#### Deine Aufgabe
Übersetze den Satz „Schuld daran ist eine Mutation im codierenden Gen SMPD1.“ aus dem Artikel über die Niemann-Pick-Krankheit ins Englische.

#### Dokumenttext
Editorial

Wirkstoff des Monats: Olipudase alfa

von Karin Hollricher (Laborjournal-Ausgabe 5, 2022)


Stichwort

(13.05.2022) Unter der Niemann-Pick-Krankheit werden drei Formen zusammengefasst, wobei nur die Formen A und B durch den – zumindest weitgehenden – Ausfall eines Enzyms ausgelöst werden, das saure Sphingomyelinase (ASM) heißt. Schuld daran ist eine Mutation im codierenden Gen SMPD1.

Mit einer Prävalenz von eins bis zehn unter einer Million Personen in der EU gilt die SMPD1-basierte Niemann-Pick-Krankheit als sehr selten. Sie zählt zu den Speicherkrankheiten: Durch einen teilweise gänzlichen Mangel an ASM sammelt sich das Lipid Sphingomyelin in Lysosomen an. Die Form C kommt häufiger vor, basiert jedoch auf Problemen mit den Genen NPC1 und NPC2.

#### Datenauszug
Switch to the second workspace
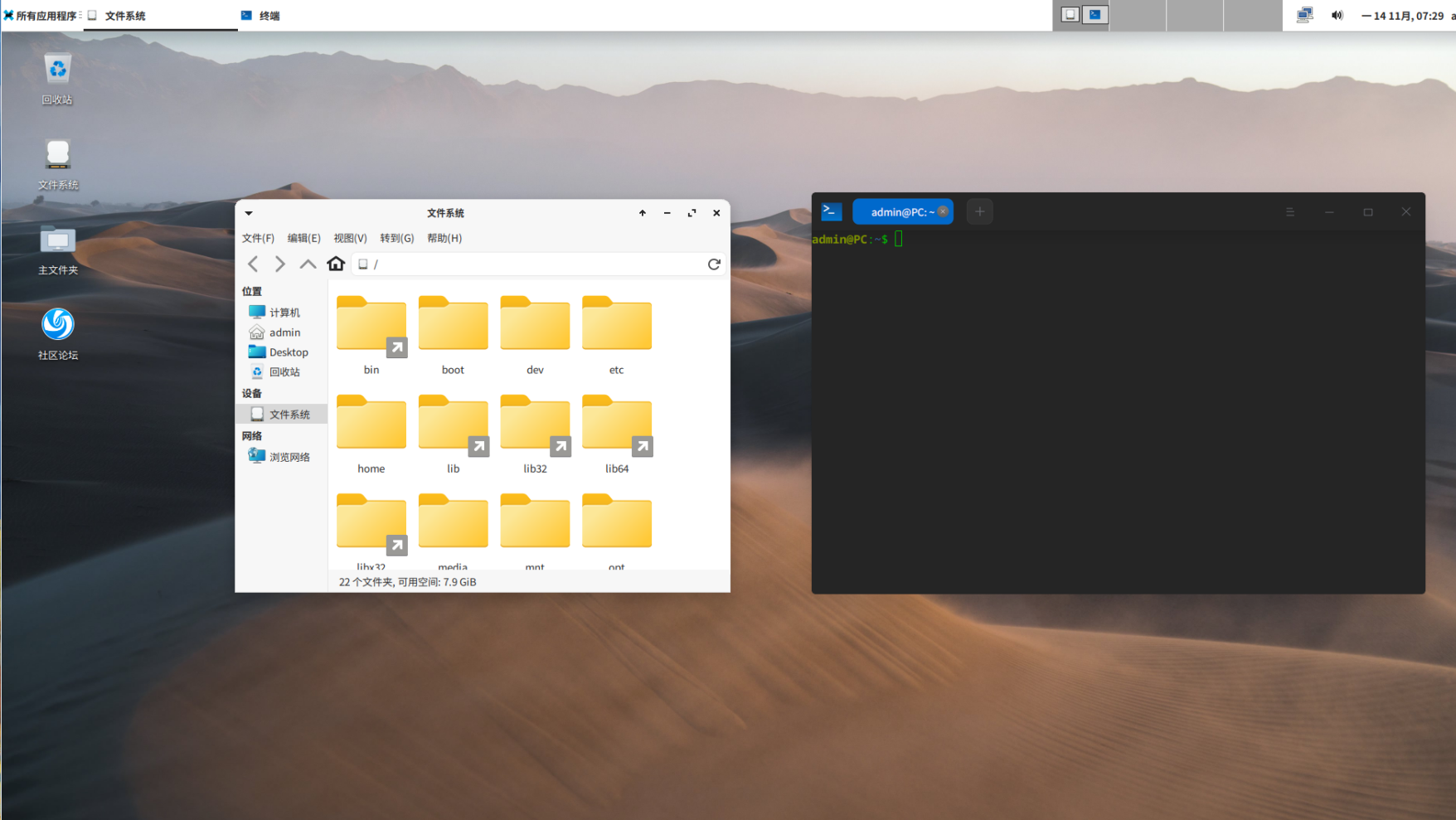The height and width of the screenshot is (820, 1456). pos(1138,15)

#### Antwort folgt
The cause is a mutation in the encoding gene SMPD1.